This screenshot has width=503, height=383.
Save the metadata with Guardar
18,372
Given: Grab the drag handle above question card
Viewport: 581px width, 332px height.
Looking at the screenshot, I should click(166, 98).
________________________
▶ [Request]:
Return each line from the listing above that contains the string "height".

▶ [In response]:
This screenshot has width=503, height=383.
Viewport: 581px width, 332px height.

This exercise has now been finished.